Miet- und Pachtzinsen
Der Begriff der Miet-/Pachtzinsen ist wirtschaftlich zu verstehen. Er erfasst nicht nur die laufenden Zahlungen an den Vermieter/Verpächter. Vielmehr gehören dazu auch die vom Mieter/Pächter getragenen Aufwendungen, wenn und soweit sie aufgrund der für den jeweiligen Vertragstyp geltenden zivilrechtlichen Vorschriften nicht ohnehin vom Mieter/Pächter zu tragen wären.
Unter solche Aufwendungen fallen Kosten, die nach dem gesetzestypischen Lastenverteilungssystem eigentlich vom Vermieter/Verpächter zu tragen wären, aber – abweichend hiervon – nach dem im konkreten Fall abgeschlossenen Vertrag vom Mieter/Pächter übernommen wurden (BFH v. 21.6.2012, IV R 54/09, BStBl II 2012 S. 692). Diese Rechtsprechung beruht auf der Vorstellung, dass sich eine vom gesetzestypischen Normalfall abweichende Kostenübernahme durch den Mieter/Pächter wirtschaftlich mindernd auf die Miet-/Pachthöhe auswirkt (BFH v. 18.8.2015, I R 43/14, BFH/NV 2016 S. 232).
GrSt als grundstücksbezogene Aufwendung
Zu den grundstücksbezogenen Aufwendungen, die nach dem gesetzestypischen Lastenverteilungssystem vom Vermieter/Verpächter zu tragen sind und unter die Hinzurechnung nach § 8 Nr. 1 Buchst. e GewStG fallen, gehört auch die auf den Mieter/Pächter überwälzte GrSt.

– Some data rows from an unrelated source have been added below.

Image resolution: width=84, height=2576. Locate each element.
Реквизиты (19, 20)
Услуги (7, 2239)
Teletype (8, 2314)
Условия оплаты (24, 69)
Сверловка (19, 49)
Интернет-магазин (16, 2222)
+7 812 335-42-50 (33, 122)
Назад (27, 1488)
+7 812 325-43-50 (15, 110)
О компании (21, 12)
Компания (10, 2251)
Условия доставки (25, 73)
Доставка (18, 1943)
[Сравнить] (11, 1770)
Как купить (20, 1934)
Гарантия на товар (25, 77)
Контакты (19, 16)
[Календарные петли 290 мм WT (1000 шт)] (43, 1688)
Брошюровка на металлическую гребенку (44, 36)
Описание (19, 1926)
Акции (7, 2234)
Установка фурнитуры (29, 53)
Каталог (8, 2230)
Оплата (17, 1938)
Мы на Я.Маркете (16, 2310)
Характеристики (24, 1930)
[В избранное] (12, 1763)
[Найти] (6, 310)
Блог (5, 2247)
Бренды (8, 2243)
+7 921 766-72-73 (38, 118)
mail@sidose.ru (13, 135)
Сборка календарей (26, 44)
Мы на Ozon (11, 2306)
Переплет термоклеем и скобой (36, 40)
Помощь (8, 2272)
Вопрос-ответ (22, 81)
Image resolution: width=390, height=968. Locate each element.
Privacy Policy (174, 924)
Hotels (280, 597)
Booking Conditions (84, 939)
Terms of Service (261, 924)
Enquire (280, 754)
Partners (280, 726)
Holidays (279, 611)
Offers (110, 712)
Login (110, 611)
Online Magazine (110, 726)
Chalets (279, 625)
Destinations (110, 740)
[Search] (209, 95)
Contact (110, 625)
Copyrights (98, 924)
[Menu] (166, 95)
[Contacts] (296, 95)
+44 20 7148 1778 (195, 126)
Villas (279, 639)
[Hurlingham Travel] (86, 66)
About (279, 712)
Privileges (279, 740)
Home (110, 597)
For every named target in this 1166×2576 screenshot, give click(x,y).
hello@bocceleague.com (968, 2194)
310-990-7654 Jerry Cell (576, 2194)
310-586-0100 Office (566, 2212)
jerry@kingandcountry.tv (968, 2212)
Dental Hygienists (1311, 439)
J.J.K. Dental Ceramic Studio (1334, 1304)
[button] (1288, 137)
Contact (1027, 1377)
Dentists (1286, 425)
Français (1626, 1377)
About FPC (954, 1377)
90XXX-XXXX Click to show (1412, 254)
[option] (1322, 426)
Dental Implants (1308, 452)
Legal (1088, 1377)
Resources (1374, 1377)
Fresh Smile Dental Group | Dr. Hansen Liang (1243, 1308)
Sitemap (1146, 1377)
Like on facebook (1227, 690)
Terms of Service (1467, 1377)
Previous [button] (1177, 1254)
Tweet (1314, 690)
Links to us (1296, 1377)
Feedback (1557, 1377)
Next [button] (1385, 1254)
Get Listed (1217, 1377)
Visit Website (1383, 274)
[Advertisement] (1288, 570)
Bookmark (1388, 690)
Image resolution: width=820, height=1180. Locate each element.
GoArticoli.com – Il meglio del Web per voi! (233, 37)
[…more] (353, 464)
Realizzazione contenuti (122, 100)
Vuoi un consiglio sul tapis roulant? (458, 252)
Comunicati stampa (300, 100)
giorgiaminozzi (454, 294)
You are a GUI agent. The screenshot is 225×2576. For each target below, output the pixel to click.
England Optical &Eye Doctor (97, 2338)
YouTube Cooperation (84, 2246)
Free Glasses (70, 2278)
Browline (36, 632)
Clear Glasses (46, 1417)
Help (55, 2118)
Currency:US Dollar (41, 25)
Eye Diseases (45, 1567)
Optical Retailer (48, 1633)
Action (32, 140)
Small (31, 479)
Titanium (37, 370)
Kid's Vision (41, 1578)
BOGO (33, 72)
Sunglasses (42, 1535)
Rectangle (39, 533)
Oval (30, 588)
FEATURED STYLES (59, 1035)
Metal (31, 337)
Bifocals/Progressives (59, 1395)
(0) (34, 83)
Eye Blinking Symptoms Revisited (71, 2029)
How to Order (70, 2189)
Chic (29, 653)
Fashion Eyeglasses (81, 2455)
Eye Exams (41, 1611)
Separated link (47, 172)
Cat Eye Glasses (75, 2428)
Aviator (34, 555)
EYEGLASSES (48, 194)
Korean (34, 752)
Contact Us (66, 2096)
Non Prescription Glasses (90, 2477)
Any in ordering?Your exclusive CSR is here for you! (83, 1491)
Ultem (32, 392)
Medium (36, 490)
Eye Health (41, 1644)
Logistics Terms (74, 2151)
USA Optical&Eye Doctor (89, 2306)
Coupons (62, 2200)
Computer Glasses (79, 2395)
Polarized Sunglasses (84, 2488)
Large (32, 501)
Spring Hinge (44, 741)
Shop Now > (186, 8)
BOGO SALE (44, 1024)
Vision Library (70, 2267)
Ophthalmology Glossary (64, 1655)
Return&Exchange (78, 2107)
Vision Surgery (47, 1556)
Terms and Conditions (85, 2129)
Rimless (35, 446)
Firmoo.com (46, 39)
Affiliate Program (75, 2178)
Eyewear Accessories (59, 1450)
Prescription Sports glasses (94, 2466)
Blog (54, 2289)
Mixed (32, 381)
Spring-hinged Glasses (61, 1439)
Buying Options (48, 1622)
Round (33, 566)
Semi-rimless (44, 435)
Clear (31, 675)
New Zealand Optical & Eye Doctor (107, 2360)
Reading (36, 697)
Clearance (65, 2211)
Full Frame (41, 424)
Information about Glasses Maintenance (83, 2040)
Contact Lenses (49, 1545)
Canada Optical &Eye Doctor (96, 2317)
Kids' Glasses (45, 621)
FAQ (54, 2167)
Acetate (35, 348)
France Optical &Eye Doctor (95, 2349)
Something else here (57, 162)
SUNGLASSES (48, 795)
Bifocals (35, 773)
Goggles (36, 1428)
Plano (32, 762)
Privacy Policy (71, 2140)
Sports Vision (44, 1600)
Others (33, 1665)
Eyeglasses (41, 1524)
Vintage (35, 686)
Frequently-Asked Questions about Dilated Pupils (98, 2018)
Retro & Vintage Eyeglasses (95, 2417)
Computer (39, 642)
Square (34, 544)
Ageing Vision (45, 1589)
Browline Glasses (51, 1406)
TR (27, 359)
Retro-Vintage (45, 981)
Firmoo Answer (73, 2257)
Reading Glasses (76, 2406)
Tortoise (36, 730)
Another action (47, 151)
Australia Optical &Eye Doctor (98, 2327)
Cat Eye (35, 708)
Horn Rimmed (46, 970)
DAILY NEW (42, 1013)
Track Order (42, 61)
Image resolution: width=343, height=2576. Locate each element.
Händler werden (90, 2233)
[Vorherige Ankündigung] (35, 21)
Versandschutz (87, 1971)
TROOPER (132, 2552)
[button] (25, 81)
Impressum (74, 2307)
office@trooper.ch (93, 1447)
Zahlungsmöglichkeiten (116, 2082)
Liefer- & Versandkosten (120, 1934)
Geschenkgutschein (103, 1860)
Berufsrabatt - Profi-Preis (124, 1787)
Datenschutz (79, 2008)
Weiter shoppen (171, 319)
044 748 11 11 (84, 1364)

Zivilrechtlicher hat der Vermieter die auf der Mietsache ruhenden Lasten zu tragen (§ 535 Abs. 1 Satz 3 BGB). Das umfasst auch die GrSt. Schuldner der GrSt ist derjenige, dem das Grundstück bei der Feststellung des Einheitswerts zugerechnet ist (§ 10 Abs. 1 des GrStG). Das ist regelmäßig der Grundstückseigentümer (§ 39 Abs. 1 AO), d.h. der Vermieter/Verpächter. Allerdings kann die GrSt (wie im Streitfall) vertraglich überwälzt werden. In diesem Fall gehört auch die wirtschaftlich vom Mieter/Pächter getragene GrSt zu der von ihm nach § 535 Abs. 2 BGB zu entrichtenden Miete. Sie fließt damit in die nach § 8 Nr. 1 Buchst. e GewStG hinzuzurechnenden Miet-/Pachtzinsen ein.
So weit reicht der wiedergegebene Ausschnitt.